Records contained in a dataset
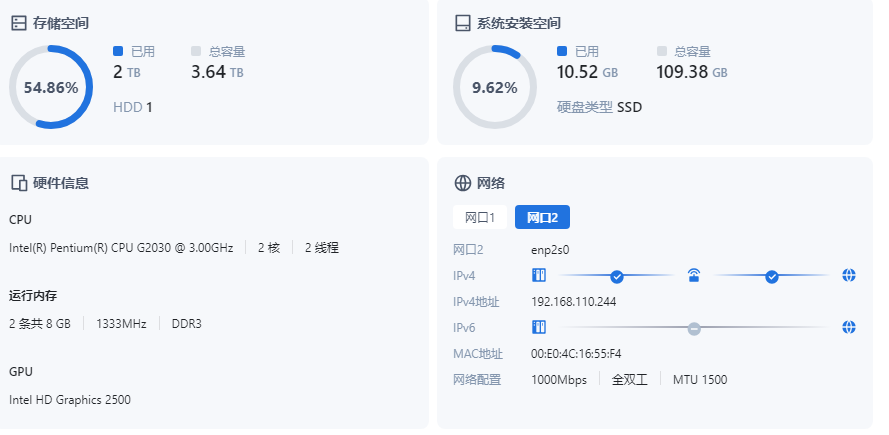Click the IPv4 internet globe icon
This screenshot has height=435, width=889.
849,275
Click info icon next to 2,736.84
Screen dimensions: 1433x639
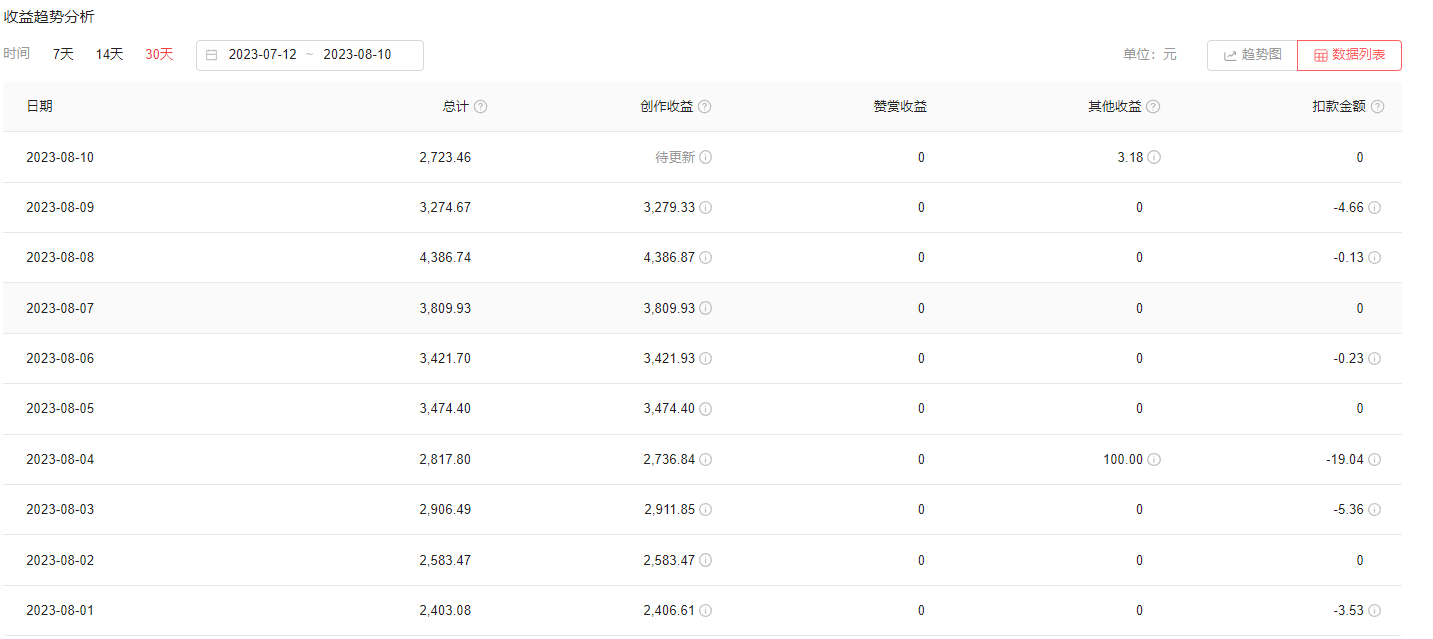(x=706, y=460)
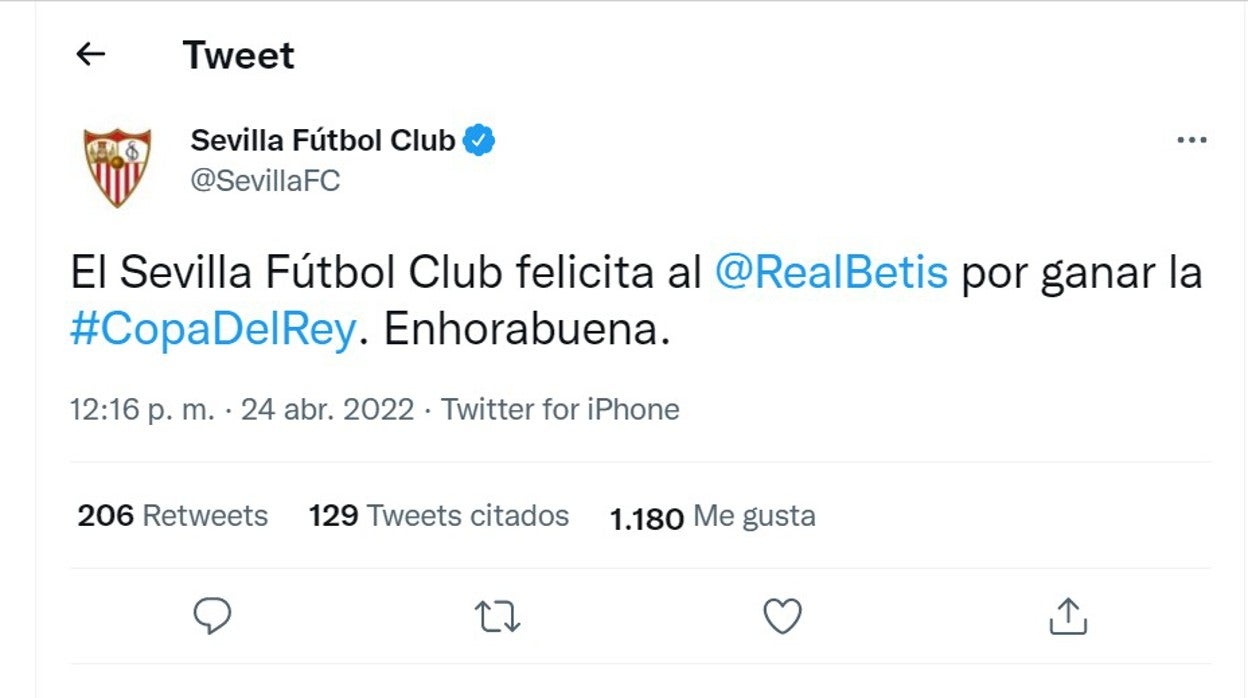Click the date '24 abr. 2022'

click(326, 409)
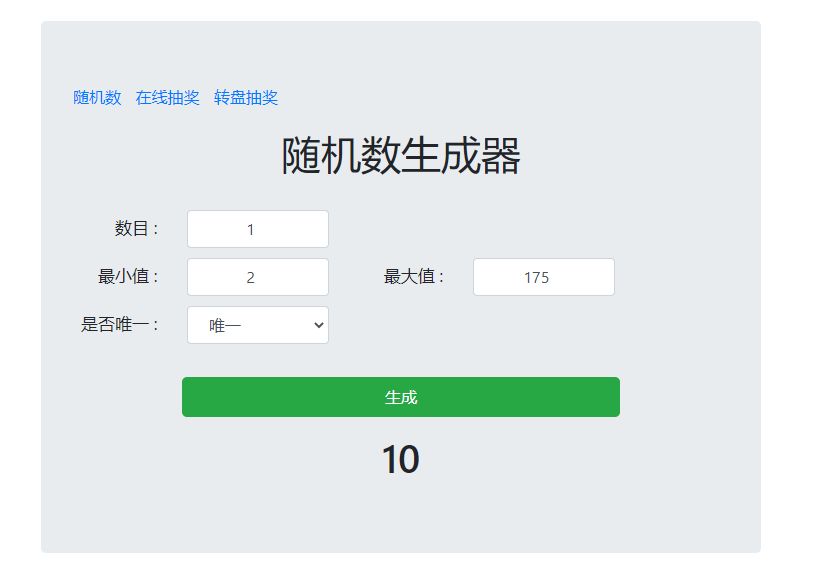Click the generated result number 10
817x572 pixels.
401,459
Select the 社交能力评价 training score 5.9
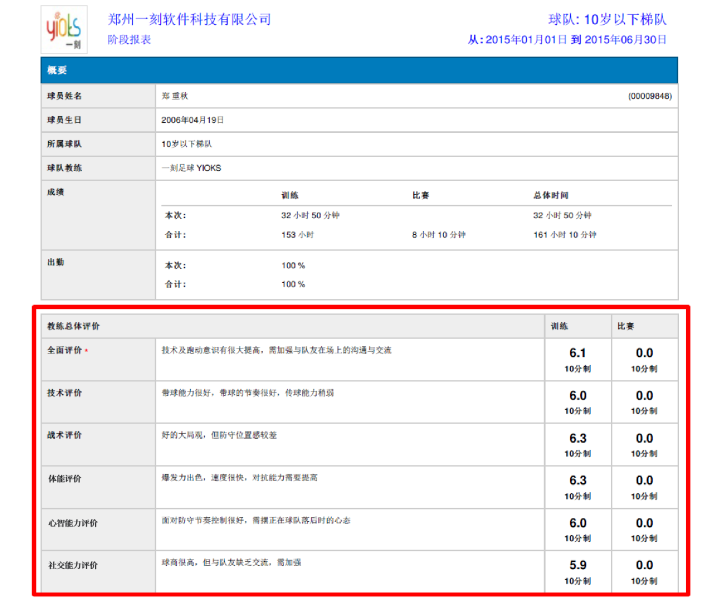The height and width of the screenshot is (603, 720). pyautogui.click(x=578, y=565)
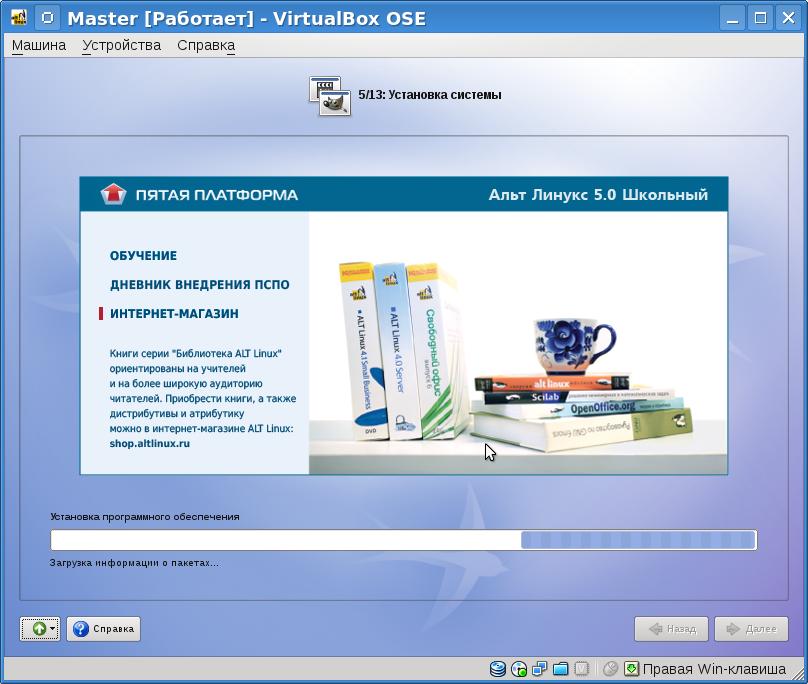Click the installer step icon beside 5/13

330,95
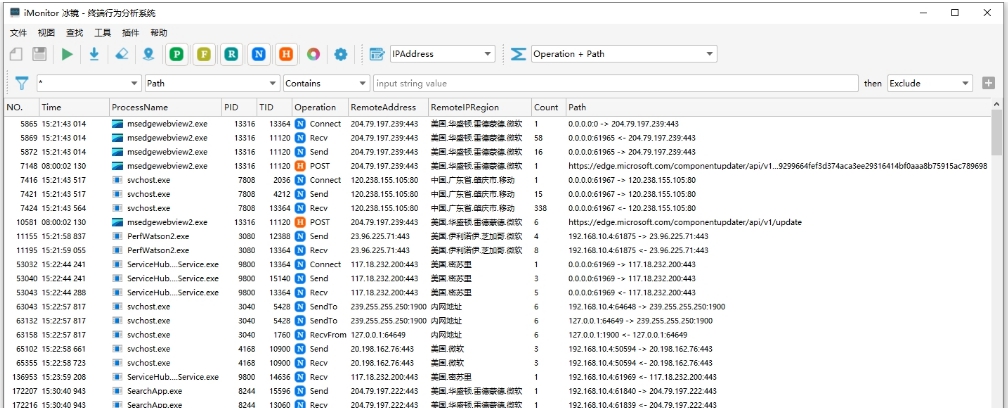Click the orange H HTTP filter icon
Image resolution: width=1008 pixels, height=408 pixels.
286,54
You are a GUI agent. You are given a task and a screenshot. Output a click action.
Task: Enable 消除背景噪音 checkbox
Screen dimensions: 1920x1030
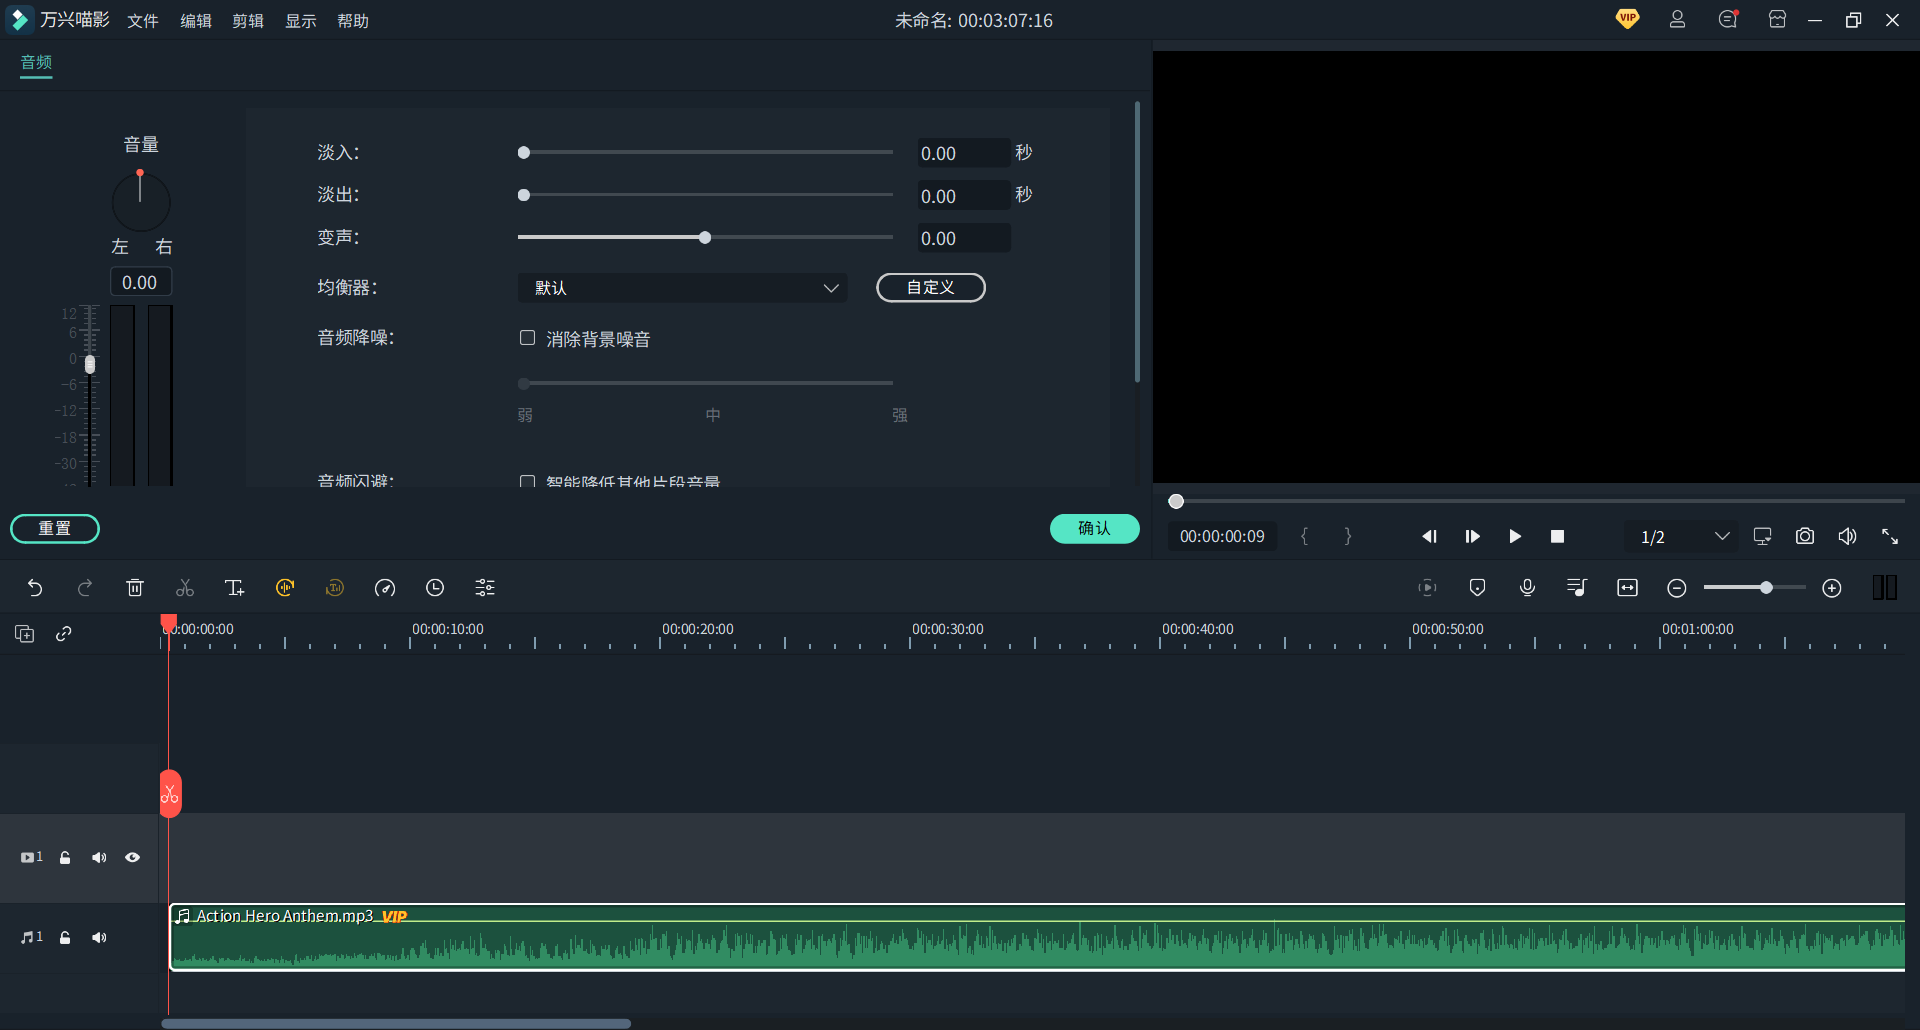pos(527,338)
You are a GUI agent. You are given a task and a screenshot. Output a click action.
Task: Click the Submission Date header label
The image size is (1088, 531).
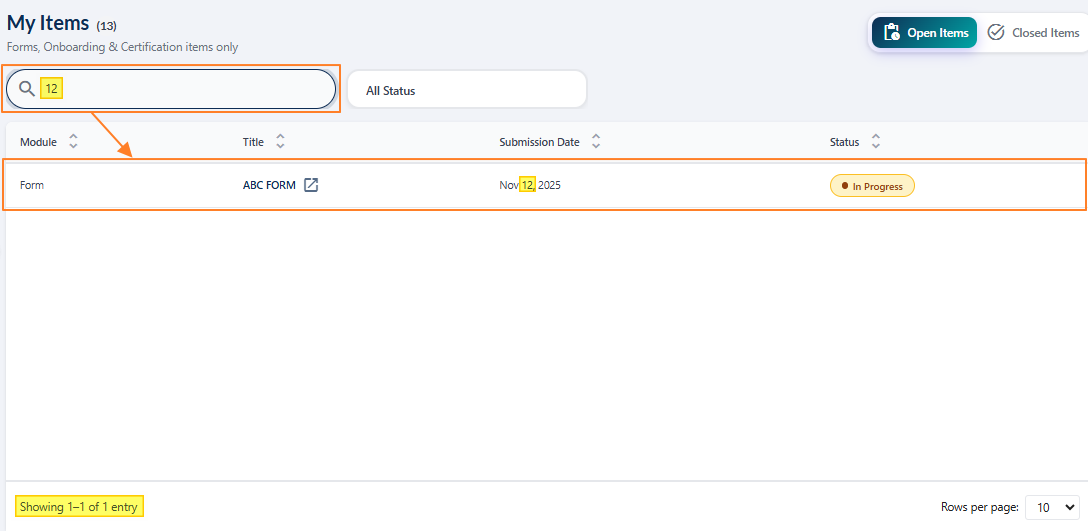(x=539, y=142)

**ASSIGNMENT**:
The output must match, line for line, the span from the line containing "Select the 社交能力评价 training score 5.9" through the end of the data, with the pictures removed.

**RESULT FOR THIS TASK**:
Select the 社交能力评价 training score 5.9
The height and width of the screenshot is (603, 720). pyautogui.click(x=578, y=565)
Click the installer step icon beside 5/13

330,95
Click the orange H HTTP filter icon
Image resolution: width=1008 pixels, height=408 pixels.
286,54
You are a GUI agent. You are given a task and a screenshot. Output a click action.
Task: Enable 消除背景噪音 checkbox
Screen dimensions: 1920x1030
pos(527,338)
You are a GUI agent. You are given a task and a screenshot. Output a click action.
Task: Click the Submission Date header label
The image size is (1088, 531).
(x=539, y=142)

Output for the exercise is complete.